Systemic vasculitides, like Takayasu's arteritis, polyarteritis nodosa, Wegener's granulomatosis, Churg-Strauss syndrome, Henoch-Schönlein purpura, or Behçet's disease can affect women of child-bearing years. The rarity of these vasculitides, their frequent fatal outcomes until recent years, and the use of toxic immunosuppressants to treat patients, contra-indicating pregnancy and/or potentially inducing hypofertility or sterility, explain the few pregnancies reported in the literature so far. Notably, it does not seem that pregnancy has a major impact on vasculitis outcome, in contrast with systemic lupus erythematosus, but a specialized management of these pregnant patients is mandatory. There are some reported cases of vasculitis revealed during pregnancy. Even though some of these pregnant patients had a severe disease and died, most of them had a favourable outcome, and a living inborn, providing prompt care and adequate treatment. When vasculitis is already known and treated, pregnancy should at best be planned, when the disease is in sustained remission and all toxic immunosuppressants have been stopped for months. Vasculitis sequella, like hypertension, renal insufficiency, or asthma, must also be taken into account, monitored and appropriately managed throughout the pregnancy and a few weeks following delivery. In case of vasculitis' flare during pregnancy, potential treatments include corticosteroids, intravenous immunoglobulins, azathioprine, plasma exchanges, and, for limited skin manifestations or Behçet's disease, hydroxychloroquine or colchicine.
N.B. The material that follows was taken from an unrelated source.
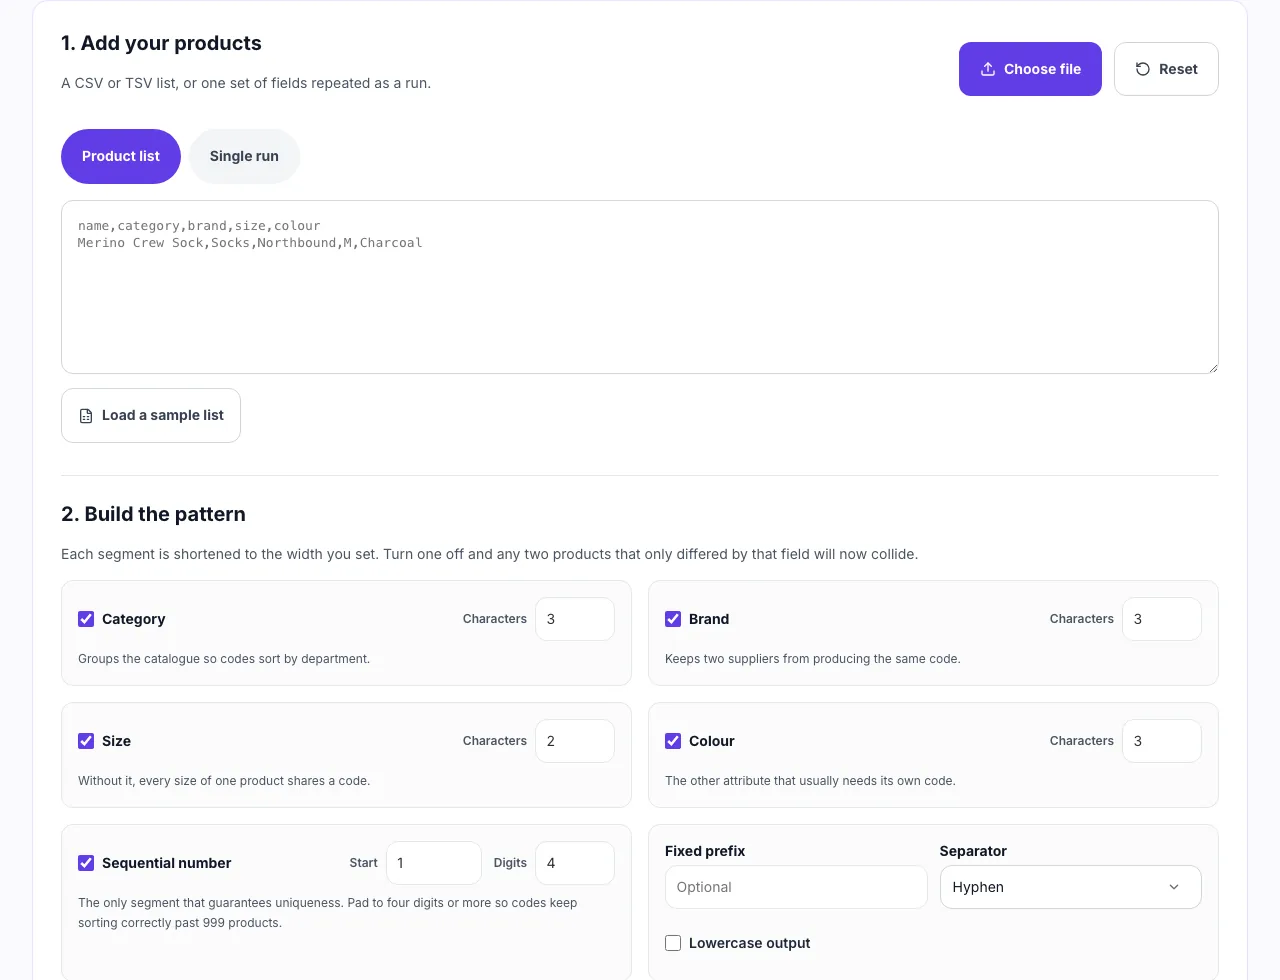Click the Category Characters number field
Screen dimensions: 1280x980
pos(575,619)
Importantly, when the disease is severe, a delay in the prescription of a stronger, immunosuppressant, chiefly intravenous cyclophosphamide, can be more detrimental, although being potentially toxic, for both the mother and the foetus than an ineffective and/or inappropriate regimen with less active drugs. Safety data on biologics, like rituximab, for pregnant women are very sparse to date and their use is therefore not recommended, unless confronted with a severe and refractory disease, and after referring to a specialized center for vasculitides.